• [EXERCISE INSTRUCTIONS]:
Word for word, restate the line containing "Open the Keyword search type dropdown" and all the lines that come after it in the entries below. Include nothing from before it.

• [Saved data entries]:

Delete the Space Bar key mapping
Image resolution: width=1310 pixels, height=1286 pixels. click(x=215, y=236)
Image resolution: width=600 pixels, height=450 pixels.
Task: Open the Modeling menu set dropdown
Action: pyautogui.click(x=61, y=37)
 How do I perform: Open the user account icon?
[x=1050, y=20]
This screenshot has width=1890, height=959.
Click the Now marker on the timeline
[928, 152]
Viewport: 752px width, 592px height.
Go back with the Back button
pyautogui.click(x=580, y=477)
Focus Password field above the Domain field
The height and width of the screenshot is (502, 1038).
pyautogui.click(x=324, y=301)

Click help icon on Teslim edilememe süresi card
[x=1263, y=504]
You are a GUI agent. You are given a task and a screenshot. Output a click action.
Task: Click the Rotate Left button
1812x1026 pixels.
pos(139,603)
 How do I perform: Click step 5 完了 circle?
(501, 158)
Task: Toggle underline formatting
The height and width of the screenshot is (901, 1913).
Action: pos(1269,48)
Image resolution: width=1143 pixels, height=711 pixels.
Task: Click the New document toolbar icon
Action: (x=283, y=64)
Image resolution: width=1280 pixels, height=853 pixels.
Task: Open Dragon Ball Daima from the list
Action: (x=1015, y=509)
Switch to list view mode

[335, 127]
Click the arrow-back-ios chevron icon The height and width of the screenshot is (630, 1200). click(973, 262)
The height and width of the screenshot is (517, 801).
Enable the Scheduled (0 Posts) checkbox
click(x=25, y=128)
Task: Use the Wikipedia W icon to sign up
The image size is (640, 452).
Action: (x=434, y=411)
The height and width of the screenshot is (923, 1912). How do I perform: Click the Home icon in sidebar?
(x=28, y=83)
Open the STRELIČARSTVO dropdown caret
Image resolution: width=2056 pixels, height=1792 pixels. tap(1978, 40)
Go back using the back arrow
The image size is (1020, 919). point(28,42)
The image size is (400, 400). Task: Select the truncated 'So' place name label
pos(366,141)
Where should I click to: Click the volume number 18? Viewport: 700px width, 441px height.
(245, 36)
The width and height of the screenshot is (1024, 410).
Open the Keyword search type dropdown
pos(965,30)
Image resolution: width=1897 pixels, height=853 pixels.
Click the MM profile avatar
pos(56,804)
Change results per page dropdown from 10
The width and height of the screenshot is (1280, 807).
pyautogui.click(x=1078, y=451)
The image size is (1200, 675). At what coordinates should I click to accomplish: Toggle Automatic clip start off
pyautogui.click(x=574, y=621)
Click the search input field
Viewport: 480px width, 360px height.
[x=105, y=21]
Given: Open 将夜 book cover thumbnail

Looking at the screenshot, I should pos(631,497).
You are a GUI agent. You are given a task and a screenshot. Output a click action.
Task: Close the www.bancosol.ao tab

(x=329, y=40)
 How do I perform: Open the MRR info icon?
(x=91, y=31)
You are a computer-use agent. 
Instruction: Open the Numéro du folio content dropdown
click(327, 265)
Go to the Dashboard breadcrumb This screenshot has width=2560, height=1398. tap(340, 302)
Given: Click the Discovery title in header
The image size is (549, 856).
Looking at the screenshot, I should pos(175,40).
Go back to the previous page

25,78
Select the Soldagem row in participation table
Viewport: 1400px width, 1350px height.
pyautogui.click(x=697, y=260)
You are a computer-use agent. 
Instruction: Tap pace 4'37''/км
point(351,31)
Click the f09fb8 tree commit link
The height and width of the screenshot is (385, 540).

• [THE ANSWER]:
Open the Keyword search type dropdown
pos(965,30)
Image resolution: width=1897 pixels, height=853 pixels.
Click the MM profile avatar
pos(56,804)
Change results per page dropdown from 10
The width and height of the screenshot is (1280, 807).
pyautogui.click(x=1078, y=451)
The image size is (1200, 675). At what coordinates should I click to accomplish: Toggle Automatic clip start off
pyautogui.click(x=574, y=621)
Click the search input field
Viewport: 480px width, 360px height.
[x=105, y=21]
Given: Open 将夜 book cover thumbnail

Looking at the screenshot, I should pos(631,497).
You are a GUI agent. You are given a task and a screenshot. Output a click action.
Task: Close the www.bancosol.ao tab

(x=329, y=40)
 How do I perform: Open the MRR info icon?
(x=91, y=31)
You are a computer-use agent. 
Instruction: Open the Numéro du folio content dropdown
click(327, 265)
Go to the Dashboard breadcrumb This screenshot has width=2560, height=1398. tap(340, 302)
Given: Click the Discovery title in header
The image size is (549, 856).
Looking at the screenshot, I should pos(175,40).
Go back to the previous page

25,78
Select the Soldagem row in participation table
Viewport: 1400px width, 1350px height.
pyautogui.click(x=697, y=260)
You are a computer-use agent. 
Instruction: Tap pace 4'37''/км
point(351,31)
Click the f09fb8 tree commit link
The height and width of the screenshot is (385, 540).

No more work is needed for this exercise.